匿名独自ファンタジー冒頭企画

魔法解体者の快進撃《アンライヴァド》

 発展しすぎた科学は魔法と変わらないという。


 そんな言葉が存在するのは、技術の進歩によって昔では神の祟りだとか自然の理だと信じられていたものが、科学で解明されて当たり前になった歴史があるからだと思う。


 雷だって昔は神様の怒りとか人間の手に余る超常の力として扱われていたけど、19世紀辺りに天才が雷の正体を解明した挙げ句、『電気』という形に変わって人類が当たり前に使える力となった。


 つまり時代が進めば、今まで人類には扱えなかったモノ魔法当たり前魔法だったものに堕落する。



 と。



 数分前に死んだ私はそう考えていた。

 目の前で殺されそうになった子供を庇ってボロ雑巾のように転がった瞬間を覚えている。

 ……子供は助かっただろう。思いっきり吹き飛ばしたから。


 とりあえず話は戻すとして。

 私はなぜそんな事を考えているのか、そもそも死んだ私がなんで冷静に物事を考えられるのか。


 生き返った? ああそうだ。

 日本で流行っていたネット小説やラノベ然り、私はどうやら転生したらしい。
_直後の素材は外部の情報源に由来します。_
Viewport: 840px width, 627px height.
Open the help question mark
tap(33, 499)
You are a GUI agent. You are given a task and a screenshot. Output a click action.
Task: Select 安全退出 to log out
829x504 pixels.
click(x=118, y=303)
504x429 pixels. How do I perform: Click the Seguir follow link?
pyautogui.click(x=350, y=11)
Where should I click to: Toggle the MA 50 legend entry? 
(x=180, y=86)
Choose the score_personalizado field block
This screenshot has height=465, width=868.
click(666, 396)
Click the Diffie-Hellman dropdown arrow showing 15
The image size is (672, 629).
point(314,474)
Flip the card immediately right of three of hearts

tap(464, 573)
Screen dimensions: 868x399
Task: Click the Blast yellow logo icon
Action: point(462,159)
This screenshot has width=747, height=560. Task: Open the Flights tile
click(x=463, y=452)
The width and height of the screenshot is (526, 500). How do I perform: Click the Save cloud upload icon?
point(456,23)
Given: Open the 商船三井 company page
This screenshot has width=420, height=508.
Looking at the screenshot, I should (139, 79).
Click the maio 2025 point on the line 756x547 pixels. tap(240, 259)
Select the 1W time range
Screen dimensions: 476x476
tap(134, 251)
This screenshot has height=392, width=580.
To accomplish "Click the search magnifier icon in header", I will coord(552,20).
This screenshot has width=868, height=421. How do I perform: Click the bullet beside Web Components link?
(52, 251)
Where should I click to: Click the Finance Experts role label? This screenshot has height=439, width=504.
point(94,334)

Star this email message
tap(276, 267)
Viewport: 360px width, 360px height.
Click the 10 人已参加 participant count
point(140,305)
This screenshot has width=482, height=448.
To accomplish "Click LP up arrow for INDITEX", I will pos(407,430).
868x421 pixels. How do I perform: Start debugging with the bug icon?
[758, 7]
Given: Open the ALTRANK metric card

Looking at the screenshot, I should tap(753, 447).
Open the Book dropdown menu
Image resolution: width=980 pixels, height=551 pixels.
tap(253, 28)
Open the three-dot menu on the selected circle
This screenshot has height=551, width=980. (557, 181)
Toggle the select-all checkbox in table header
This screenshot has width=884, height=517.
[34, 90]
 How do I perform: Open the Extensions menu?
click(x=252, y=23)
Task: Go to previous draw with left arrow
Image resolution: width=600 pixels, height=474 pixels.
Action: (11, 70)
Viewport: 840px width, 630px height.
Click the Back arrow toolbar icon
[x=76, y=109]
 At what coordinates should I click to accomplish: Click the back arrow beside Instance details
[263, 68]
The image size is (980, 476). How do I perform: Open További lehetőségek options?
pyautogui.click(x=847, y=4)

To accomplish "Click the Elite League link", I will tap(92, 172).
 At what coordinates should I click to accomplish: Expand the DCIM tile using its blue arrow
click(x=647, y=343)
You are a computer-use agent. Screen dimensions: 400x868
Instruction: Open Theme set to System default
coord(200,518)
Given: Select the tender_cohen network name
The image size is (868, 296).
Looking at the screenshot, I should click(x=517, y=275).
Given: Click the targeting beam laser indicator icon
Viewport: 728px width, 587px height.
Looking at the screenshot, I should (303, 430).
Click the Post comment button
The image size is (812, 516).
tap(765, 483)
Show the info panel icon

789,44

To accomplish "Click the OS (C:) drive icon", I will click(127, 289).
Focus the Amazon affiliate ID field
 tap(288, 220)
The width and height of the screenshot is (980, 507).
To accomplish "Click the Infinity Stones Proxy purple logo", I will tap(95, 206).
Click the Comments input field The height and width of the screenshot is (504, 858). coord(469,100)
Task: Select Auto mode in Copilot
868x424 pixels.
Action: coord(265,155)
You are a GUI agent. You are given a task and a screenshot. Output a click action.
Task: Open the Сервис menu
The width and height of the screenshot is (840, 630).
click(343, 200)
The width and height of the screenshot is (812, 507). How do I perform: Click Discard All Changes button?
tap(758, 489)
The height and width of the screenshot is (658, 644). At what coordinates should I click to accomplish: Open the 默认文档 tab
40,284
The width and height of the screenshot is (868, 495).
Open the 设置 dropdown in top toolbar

当事者としてはソレでみっともない程驚いていただろう。


 けれど今の私は冷静だ。

 転生といった魔法みたいな事実より、遥かに興味深い事実が目の前に転がっているからだ。


 ──具体的には、


?」


 ──ゾンビ映画の研究所らしく陰湿なココとは全く似合わない女性が、


「私の思惑通りに死ぬよう未来から干渉したのですが……手足は動けます? 口から声は出せます?」


 ──歴史改変だの時間超越だの、生死の壁の撤回など


「脳内に知識や常識は残っています? 私の事を認識できています? そもそも魂の完全移植できてます?」


 ──なんて、倫理も常識もない言葉をマシンガンみたいに問いかけてくるからだ。


「……はぁ、何言っているのか8割くらい分からんが出来てると思うぞ。年齢は25で性別女性。それで自分の名前はミツヒネ カイ……あってるか?」


 たまらず溜息を吐いた後に、投げやりに自分に関する情報を言ってみる。すると魂の完全移植とやらが成功していたのか、デリカシーに欠ける質問をしてきた女性は目を開いたまま満足気に頷いた。


「うーん素晴らしい結果です! こちらを嫌そうに見る目に気怠げな声と、こんな環境でも平然と同ペースで鳴る心臓の鼓動。貴女は間違いなくミツヒネ カイ様ですね!」


 手を合わせて笑顔を見せる女性。

 褐色に太陽を思わせる髪をも持つ彼女は、相変わらず薄暗いこことは似合わないと思う。なんか左側の大きいシリンダーみたいなのがあるし……


 本当にSFに出てきそうな場所だ。

 私は魔法が専門だというのに。


 ちなみに私はボロ椅子に施錠させられている。

 こう手を椅子にくっつけられた感じで。


「それにしても随分とおとなしいですね。ここはほら、目を開いたらなんかヤバい場所来ちゃったぞー!? って驚く所だと思うんですけど」

「驚いているよ。ただ驚こうと思っても、こんな興味深いものを見せられるとね。後、君が言っている事にも興味がある」

「へぇ、戯言とも捉えられる私の言葉を信じるんですか?」


 そっちが先に言ったのだろう。という言葉は一旦お腹の中に留めておくとして、そう感じ取った理由を述べる事にする。


「そうだな……まず君は人間じゃないだろう?」

「……へぇ、なんでそう思ったんです?」


 興味深そうに、ボロそうな椅子に姿勢正しく座っていた彼女が上体を前へ移し始めた。

 対して私はつまらなさそうに答える。


「目がずっと開きっぱなしなんだよ。私と話し始めてから約5分以上、君は大きく開いた目をずっと私に見せている」

「他には?」

「表情が硬い。口角が上がる時や顔を傾ける瞬間と僅かだが綺麗過ぎるほどスライドしている」

「ほおほお」

「それで最後。というかこれが確信に繋がったんだが……君、魔力がないだろ」

「どうしてそう思うのですか?」


……明らかにワクワクしてるなこの人擬き。

 

「電気だ。人間の神経には電気があると言うが、お前にはソレがない。パルスっての知っているか? 本当に、本当に微弱な電気だがソレがないと人間は体を動かせないんだよ」


 これでどうだ? そんな意味を込めた目線を送ってみれば、どうやら相手さんは気に入ってくれたらしい。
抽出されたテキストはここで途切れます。